*** Halaman ***

Entri Populer

Selasa, 06 Maret 2012

IMAM GHOZALI berguru


Siapa yang tidak tahu nama Imam Ghazali? Dialah ulama yang namanya begitu masyhur di dunia Islam yang bergelar hujjatul Islam. Dalam khazanah Islam, dia mencatatkan namanya sebagai salah satu tokoh yang banyak berjasa bagi kejayaan Islam.
Modal terpenting seseorang menuntut ilmu adalah ikhlas dan mengamalkan apa kata sang guru. Insya Allah, ilmu yang diperoleh akan berkah dan bermanfaat. Inilah yang dilakukan Al-Ghazali saat berguru kepada tukang sol sepatu.
Banyak karyanya yang menjadi rujukan umat Islam dunia. Karyanya itu meliputi berbagai bidang ilmu, seperti: fiqih, filsafat maupun tasawuf. Beberapa bukunya yang paling terkenal adalah Tahafutul al-Falasifah dan Ihya’ Ulumuddin.

***

Kerjakan Tugas Berikut.
1 – Gelar apa yang disandang Imam Ghazali menurut tulisan tentang Imam Ghazali di atas?
2 – Lanjutkan tulisan tentang Imam Ghazali di atas mulai setelah kalimat terakhirnya.

*** Data yang Diberikan ***

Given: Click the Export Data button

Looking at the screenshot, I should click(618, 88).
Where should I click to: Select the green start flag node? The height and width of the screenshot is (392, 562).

***

Jawaban Tertulis.
1 – Hujjatul Islam.

2 –
Padahal, awalnya, Imam Ghazali hanyalah ulama biasa, yaitu imam masjid di kampungnya. Ia sangat rajin menjadi imam shalat berjamaah lima waktu bersama dengan masyarakat di sekitarnya. Tapi, anehnya, kakaknya sendiri yang bernama Ahmad, tidak pernah mau ikut berjamaah dengannya. Bahkan sang kakak bersikap acuh tak acuh kepadanya. Inilah yang membuat hati Imam Ghazali merasa jengkel kepada kakaknya. Sebab jamaah lain sepertinya tidak ada masalah dengan dirinya, tetapi justru kakaknya sendiri tidak mau berjamaah dengannya.
Ghazali geregetan. Ada apa sebenarnya dengan sang kakak atau ada sesuatu dalam diri Ghazali yang tidak berkenan padanya. Karena sikap sang kakak tetap acuh, akhirnya Ghazali memberanikan diri mengadukan kepada ibunya agar sang ibu mau menasehatinya.
Lantas sang ibu pun menasehati Ahmad, agar dia mau berjamaah di masjid bersama jamaah lainnya. Tidak enak jika menolak permintaan sang ibu, akhirnya dengan terpaksa, sang kakak mau berjamaah di masjid.

Berlumur Darah

Ghazali merasa bahagia. Ia tersenyum saat melihat sang kakak hendak turut shalat berjamaah. “Rupanya, nasehat ibu cukup manjur yah,” pikirnya.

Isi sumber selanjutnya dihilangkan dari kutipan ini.